El texto en árabe pertenece a un detalle de un pequeño trabajo mío en papel pergamino en ordenador pero semiartesano, porque hube de componerlo uniendo y ajustando carácter por carácter y que, completo, suelo regalar a los amigos. Usé los caracteres conocidos en todo el mundo árabe como andalus.




NOSTALGIA DE CÓRDOBA

¡Oh Córdoba lozana!
¿Hay en tí esperanza para mí?
¿Acaso un corazón que arde en tu ausencia
puede entibiarse?
¿Acaso pueden volver tus noches deliciosas,
cuando la hermosura era un regalo a los ojos
y las músicas un placer para los oídos,
tan tierno, en tí, el regazo de la vida?




Detalle del monumento a Wallada e Ibn Zaydun en Córdoba, en el candoroso estilo milyunanochesco soñado por los eruditos locales de los 60.

6 comentarios:

Amethyste dijo...

... Me encantó... gracias por difundir un poco esta música y estos poemas y ¡¡pon más que lo que es a mí no me cansa!!.

harazem dijo...

Amiga Amethyste:
Lamento comunicarte que el tiempo de las uvas y la miel ha pasado.
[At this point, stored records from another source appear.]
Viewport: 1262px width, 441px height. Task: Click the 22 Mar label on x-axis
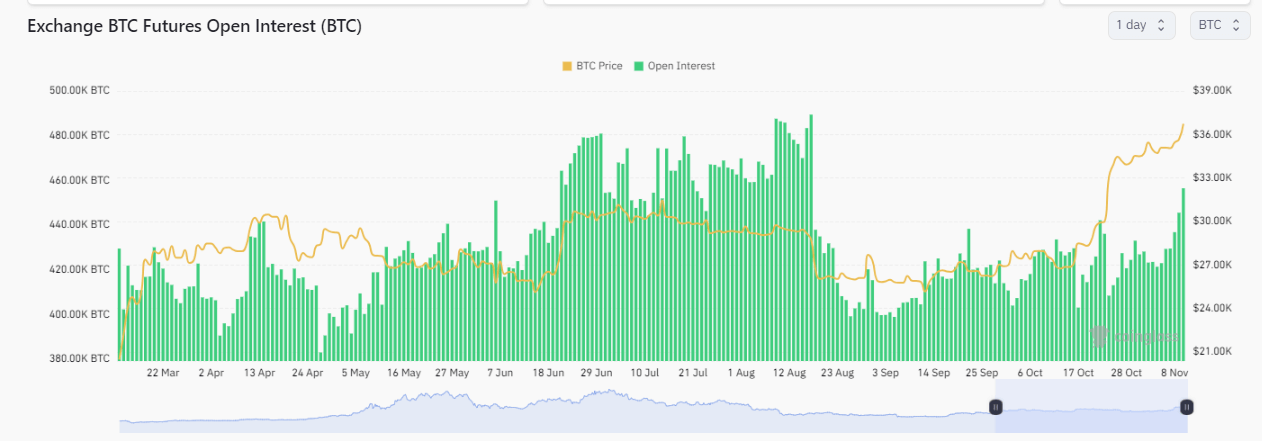[163, 373]
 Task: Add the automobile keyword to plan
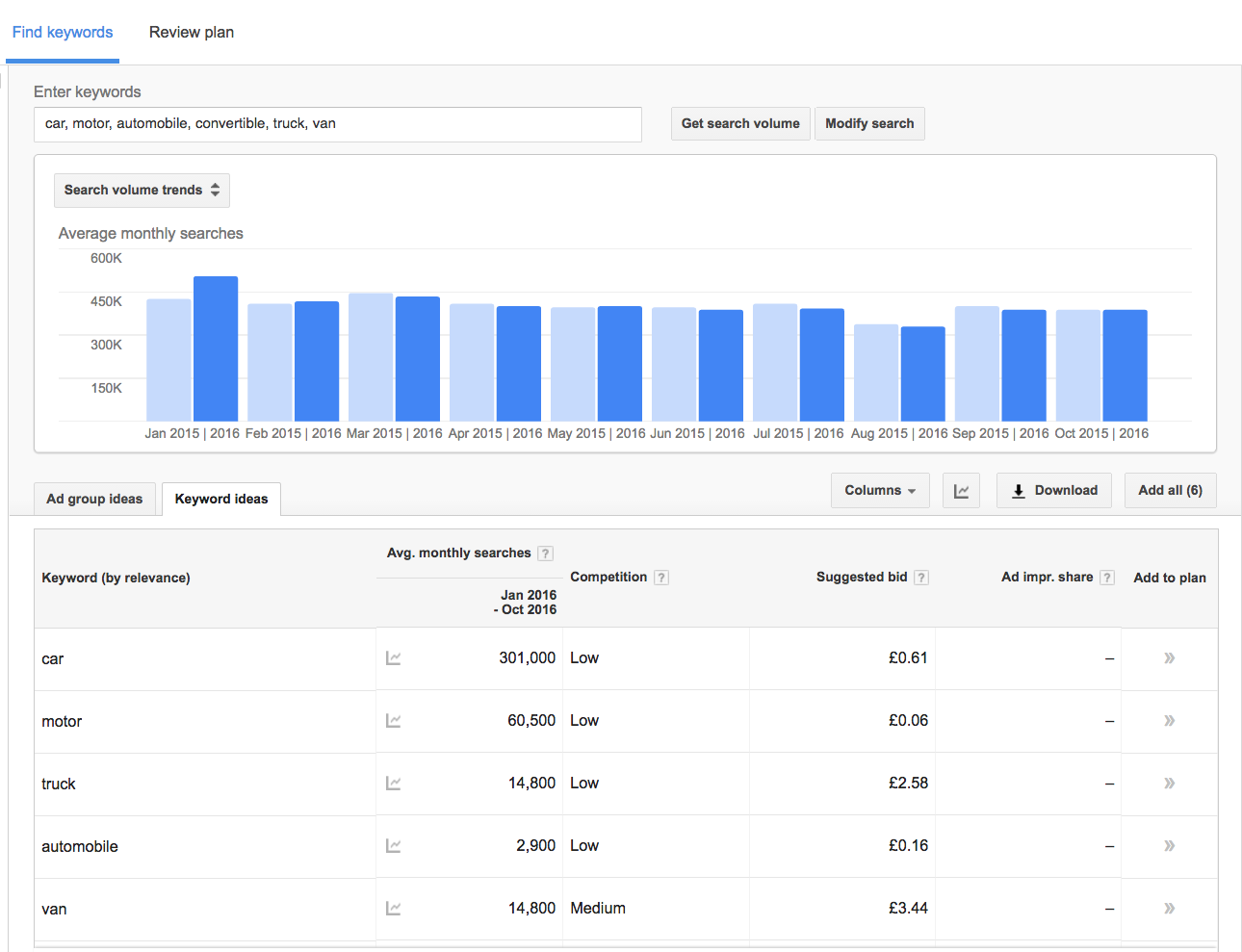(1169, 846)
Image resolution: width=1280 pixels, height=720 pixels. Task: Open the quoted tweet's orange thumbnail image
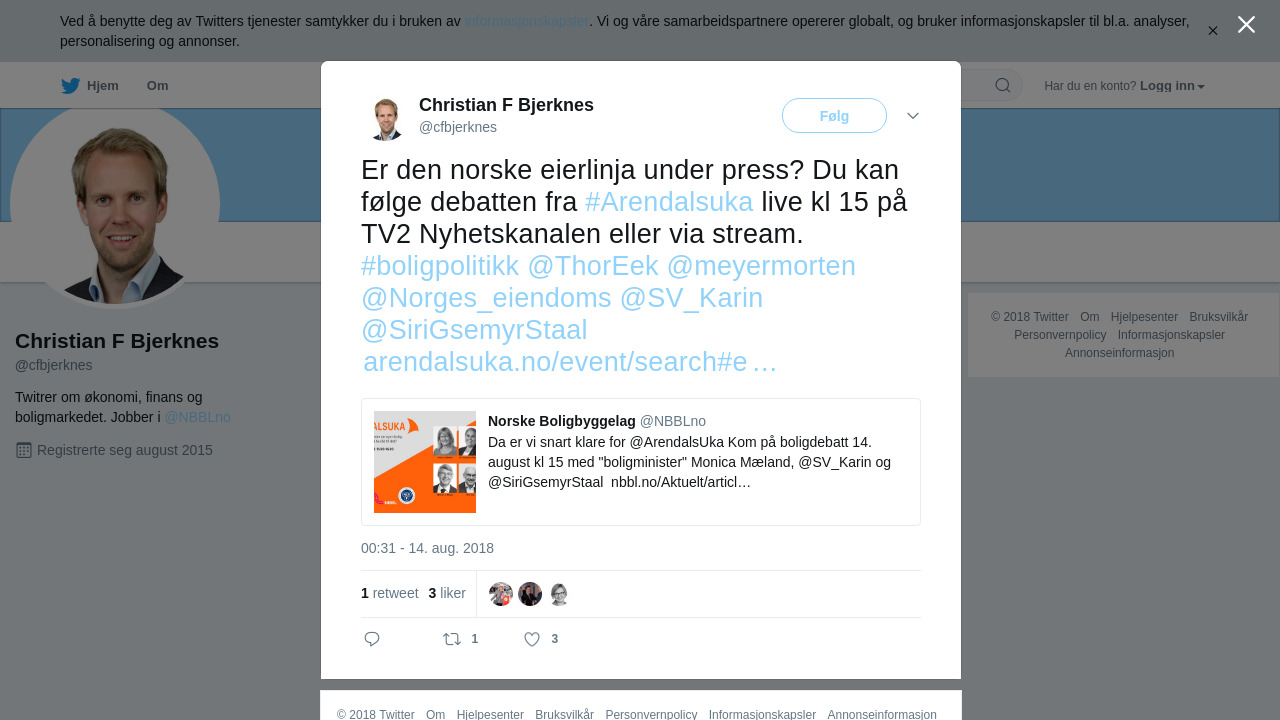pyautogui.click(x=425, y=462)
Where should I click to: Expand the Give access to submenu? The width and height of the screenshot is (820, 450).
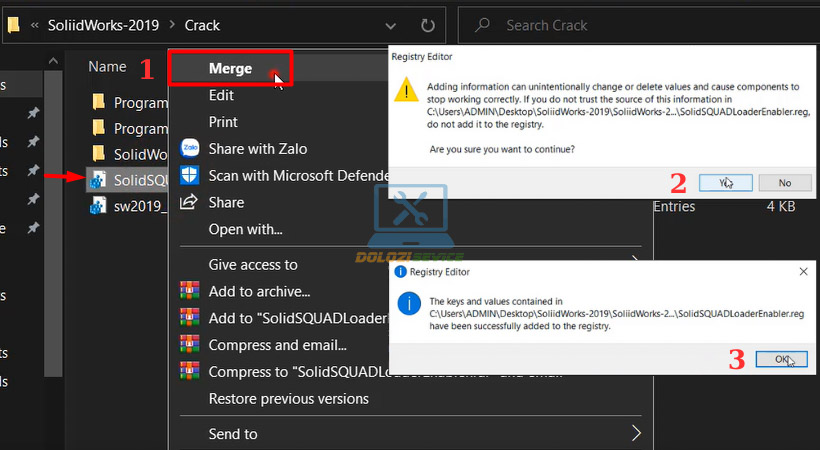point(253,264)
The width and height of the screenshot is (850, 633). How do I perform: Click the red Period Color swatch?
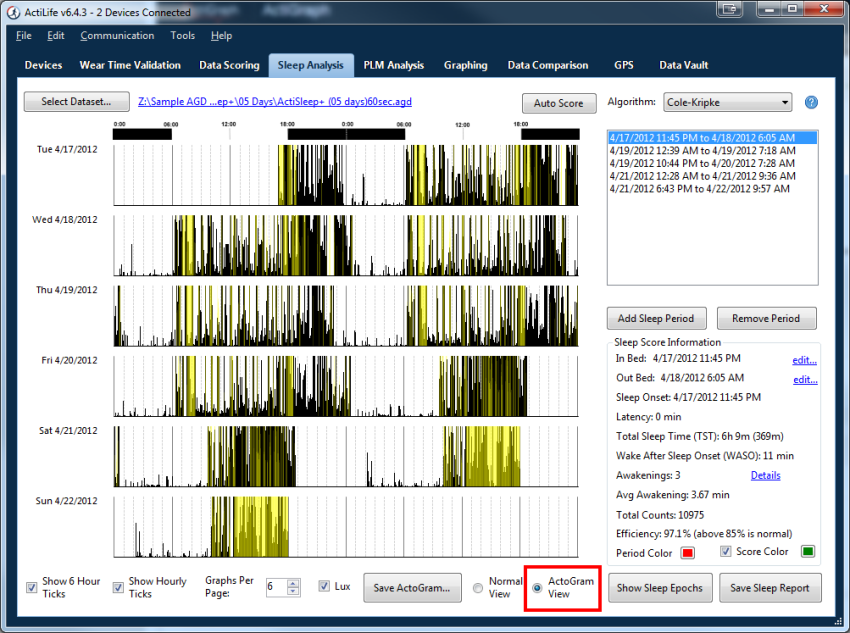coord(687,552)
Esta bitácora nació para derramar negra bilis, la que me sobra después de contemplar el mundo. Para señalar con mi pequeñísimo dedo, desde este perdido rincón, las supersticiones que camuflan los más oscuros intereses de los poderosos de toda laya que hacen de este mundo un lugar realmente cruel e injustificadamente estúpido.
Pero, como siempre, de vez en cuando, cuando tenga un día bueno o confunda el gel de ducha con el Mimosín, colgaré alguna música que me guste. Y que te guste.

Un saludo

manuel

Anónimo dijo...

madre mia que es todo esto de negras bilis gel de ducha y mimosin?
joder tio el blog esta tan bueno como para comerselo me encanta... manuel come mas dulces come uvas y miel jaja aun estan al alcance ^^
un saludo ^^
y cuelga mas musica tio
un saludo:
ibn(el de Medina Mayurca)

Anónimo dijo...

yo tambien quiero uno de tus pergaminos ^^ un saludo nuevamente
ibn(el de medina mayurca)

xavier dijo...

reviajé en mis años mozos a córdoba para fotografíar los textos grabados (tu amor me ha hecho célebre entre la gente...) - aunque la traducción me la conocía de memoria no me fie del enfoque y la nitidez y por si acaso copié los textos árabes en una servilleta de papel... lo mismo para el poema de abd ar-rahmán en el parador - seguro que los que levantaron el monumento desconocían el profundísimo odio que llegaron a profesarse - los versos no dejan de ser hermosos, aunque como la mayoría de la poesía andalusí y árabe más centrada en la verborrea que en otra cosa (¡ay, mi al-mutannabi del alma, cuánto te qiero a pesar de lo mucho que me cuesta entenderte!).

harazem dijo...

Cuánta razón, tienes, Xavier, cuánta claridad, pero cuánta oscuridad también en Al-Mutanabbi. Hace tiempo que disfruto de la edición de Ediciones del Oriente y el Mediterráneo de los 101 poemas del Tiempos sin tregua. Pero me cuesta. Pero no estoy de acuerdo en lo de la verborrea andalusi referida a Ibn Zaydun. Precisamente eso es lo que lo hace realmente grande: que rompió el esquematismo formal e imaginativo de la ampulosa y vacua imaginería poética árabe, siguiendo los pasos precisamente de Al Mutanabbi, que la desnudó y la usó como una espada.